Self-rated health status and healthcare services utilization are important indicators to evaluate the performance of health system. In disadvantaged areas, however, little is known about the access and outcomes of health care services. This study aimed to assess health-related quality of life (HRQOL), health status and healthcare access and utilization of residents in mountainous and remote areas in Vietnam.
A cross-sectional study was conducted in a convenient sample of residents in two provinces of Vietnam. Information about socio-economic, health status, HRQOL, healthcare seeking and services utilization were interviewed. EuroQol - 5 Dimensions - 5 Levels (EQ-5D-5 L) was used to measure HRQOL.

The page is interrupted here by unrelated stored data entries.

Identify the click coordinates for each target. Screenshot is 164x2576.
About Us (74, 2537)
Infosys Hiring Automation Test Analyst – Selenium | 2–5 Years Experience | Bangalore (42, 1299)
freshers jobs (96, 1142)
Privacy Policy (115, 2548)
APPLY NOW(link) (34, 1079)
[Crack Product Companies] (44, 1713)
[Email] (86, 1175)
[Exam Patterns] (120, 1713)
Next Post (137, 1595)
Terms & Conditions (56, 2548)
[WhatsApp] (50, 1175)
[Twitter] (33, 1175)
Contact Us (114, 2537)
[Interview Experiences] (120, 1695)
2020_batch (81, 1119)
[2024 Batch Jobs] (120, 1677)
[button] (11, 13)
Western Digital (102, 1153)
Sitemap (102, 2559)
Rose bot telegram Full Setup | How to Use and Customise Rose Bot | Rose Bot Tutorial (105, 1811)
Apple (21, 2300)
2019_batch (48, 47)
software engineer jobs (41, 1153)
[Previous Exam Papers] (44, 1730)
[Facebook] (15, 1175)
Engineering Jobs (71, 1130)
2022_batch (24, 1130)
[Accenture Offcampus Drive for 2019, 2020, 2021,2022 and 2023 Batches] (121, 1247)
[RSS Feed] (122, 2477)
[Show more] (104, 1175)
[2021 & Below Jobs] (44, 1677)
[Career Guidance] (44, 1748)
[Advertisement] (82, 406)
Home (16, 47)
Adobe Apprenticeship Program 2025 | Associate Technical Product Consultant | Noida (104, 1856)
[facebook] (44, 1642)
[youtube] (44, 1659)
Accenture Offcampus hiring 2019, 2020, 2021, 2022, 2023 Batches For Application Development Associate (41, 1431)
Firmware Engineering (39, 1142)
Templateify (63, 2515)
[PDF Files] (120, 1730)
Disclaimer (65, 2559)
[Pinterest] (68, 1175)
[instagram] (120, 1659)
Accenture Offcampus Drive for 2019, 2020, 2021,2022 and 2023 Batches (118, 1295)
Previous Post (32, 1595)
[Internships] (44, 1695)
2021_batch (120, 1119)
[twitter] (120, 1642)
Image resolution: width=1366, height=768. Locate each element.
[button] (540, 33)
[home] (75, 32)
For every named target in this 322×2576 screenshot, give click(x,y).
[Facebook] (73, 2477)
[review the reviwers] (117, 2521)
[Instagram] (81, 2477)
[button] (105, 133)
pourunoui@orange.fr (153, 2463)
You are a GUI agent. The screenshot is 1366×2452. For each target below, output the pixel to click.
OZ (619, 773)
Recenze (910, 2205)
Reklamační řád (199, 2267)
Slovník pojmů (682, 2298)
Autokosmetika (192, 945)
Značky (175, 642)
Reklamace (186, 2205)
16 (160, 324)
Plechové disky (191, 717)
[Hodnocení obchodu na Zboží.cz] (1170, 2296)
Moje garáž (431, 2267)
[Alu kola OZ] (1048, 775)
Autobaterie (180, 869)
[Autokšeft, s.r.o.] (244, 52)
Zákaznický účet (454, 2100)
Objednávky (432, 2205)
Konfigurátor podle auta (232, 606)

Of 200 respondents, mean age was 44.9 (SD = 13.9), 38.0 % were male. One third reported having any problem in Mobility, Usual activities, Pain or Discomfort, Anxiety or Depression. Women tended to suffer more problems in Pain/Discomfort and Anxiety/Depression and lower overall HRQOL than men. Over 90 % of respondents reported at least one health problem. Flu, cold and headache were the most commonly reported symptoms (41.5 %). Most of people preferred community health center when they had illness (96.0 %). Only 18.5 % people used traditional healers with the average of 5.8 times per year. Ethnicity, households' expenditure, illness and morbidity status, difficulty in accessing health care services were related to HRQOL.; Meanwhile, socioeconomic status, health problems, quality of services, and distances were associated with access to healthcare and traditional medicine services.
Residents in difficult-to-reach areas had high prevalence of health problems and experienced social and structural barriers of healthcare services access. It is necessary to improve the availability and quality of healthcare and traditional medicine services to improve the health status of disadvantaged people.